The 100% target documented in planning/plan.md applies to the Swift surface (Sources/FFAI/ + Sources/MetalTileSwift/). Current coverage is 80.8% — the gap is mostly defensive error paths (fatalError on programmer bugs, unreachable default: cases) that are excluded from the denominator with // coverage:ignore markers.

Tests/
MetalTileSwiftTests/ One test file per kernel. Numerical correctness
vs CPU reference or fixed-input/fixed-output
vectors, across fp32 / fp16 / bf16.
FFAITests/ Tensor, Module, Linear, BufferPool, KVCache,
Sampling, ModelDownloader, ModelLifecycle,
Capability, ModelConfig, SafeTensors, …
ModelTests/ One folder per model family.
Llama/ LlamaForwardTests + LlamaGenerateTests.
Qwen3/ Qwen3ForwardTests + Qwen3GenerateTests.
Fixtures/ Golden activations + token sequences captured
from mlx-lm. Loaded at test time; never
re-captured during `swift test`.

Golden fixtures (the testing reference convention)

Section titled “Golden fixtures (the testing reference convention)”

Numerical references for tests are golden fixtures, not live Python invocations. This keeps swift test fully reproducible on a stock Apple Silicon CI runner with zero Python dependency.

Tools/capture-fixtures.py Python script — only used to GENERATE
fixtures, never run during swift test.
Uses mlx-lm for text-only models and
mlx-vlm for vision-language models.
Tests/Fixtures/<model>/ Captured activations + token sequences.
metadata.json mlx-lm / mlx-vlm version + capture date
for reproducibility.

mlx-vlm lists mlx-lm as a runtime dependency, so a single pip install mlx-vlm covers both backends.
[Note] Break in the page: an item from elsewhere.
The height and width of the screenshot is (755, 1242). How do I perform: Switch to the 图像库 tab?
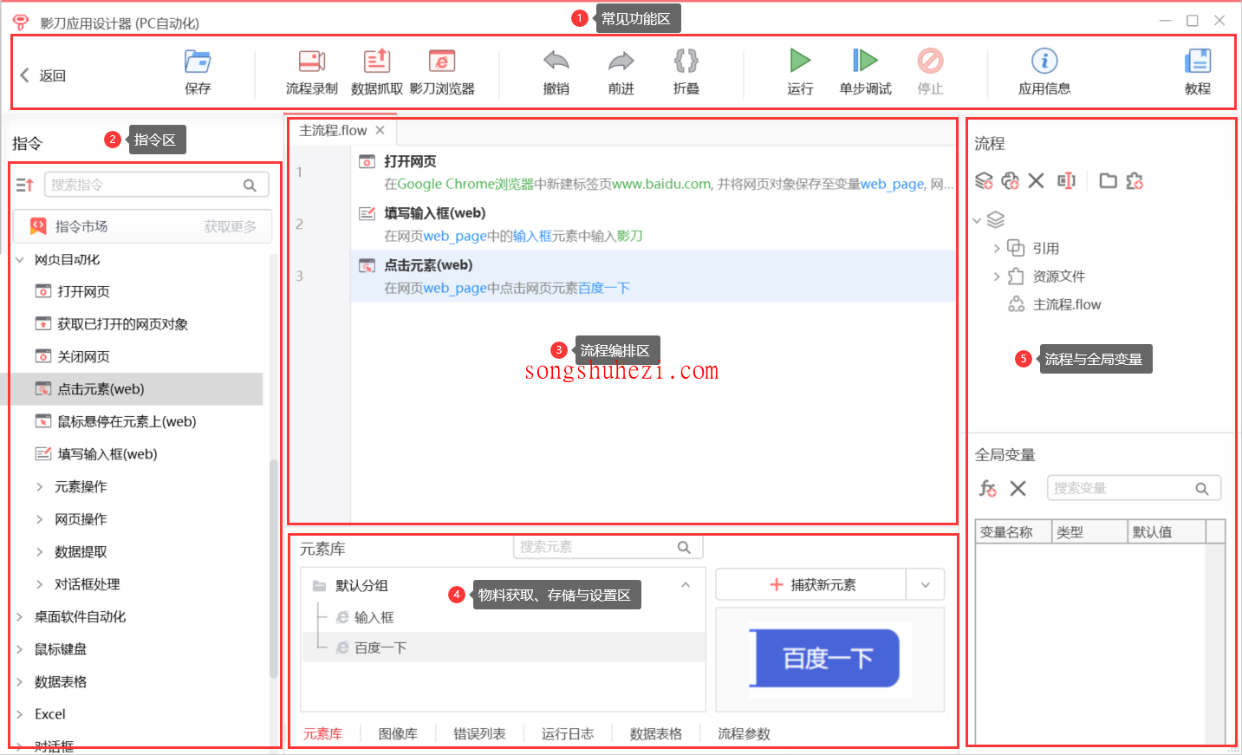(x=398, y=733)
The capture script picks the right one per model based on whether the config declares a vision encoder.

When a fixture needs regeneration:

  1. pip install mlx-vlm (also installs mlx-lm).
  2. Run python Tools/capture-fixtures.py --model <repo> --output Tests/Fixtures/<name>/.
  3. Commit the new files alongside the model change.
  4. Update metadata.json with the mlx-lm / mlx-vlm version + date.
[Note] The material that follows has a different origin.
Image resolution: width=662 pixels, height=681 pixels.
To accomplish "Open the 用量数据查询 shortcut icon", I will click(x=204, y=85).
Layer tests live in FFAITests/:

import XCTest
import FFAI
import Metal
final class LinearTests: XCTestCase {
func testForwardMatchesCPUReference() throws {
let device = Device.shared
let weight = Tensor.from([[1, 2], [3, 4]], device: device)
let input = Tensor.from([1, 1], device: device)
let layer = Linear(weight: weight)
let out = layer.forward(input)
XCTAssertEqual(out.toCPU(), [3, 7], accuracy: 1e-5)
}
}

Model tests live in ModelTests/<Family>/ and load the model + a golden fixture:

final class LlamaGenerateTests: XCTestCase {
func testDeterministicGreedyGreedy() async throws {
let model = try await Model.load("unsloth/Llama-3.2-1B")
let result = try await model.generate(
prompt: "Once upon a time",
options: GenerateOptions(maxNewTokens: 16)
)
let golden = try loadFixture("llama-3.2-1b-once-upon.json")
XCTAssertEqual(result.generatedTokens, golden.tokens)
}
}

.github/workflows/ci.yml runs on Apple Silicon, executes swift test, uploads the coverage report, and fails any PR that drops coverage below the configured threshold.

.github/workflows/auto-label.yml applies conventional-commit PR labels (adapted from mlx-swift-lm).

  • Property / fuzz testing. Out of scope for v0.1; revisit later.
  • GPU mocking. All tests run real Metal dispatches.
  • Defensive fatalError on programmer bugs. Excluded from coverage via // coverage:ignore.
  • Multi-GPU / Linux / CUDA. Different project.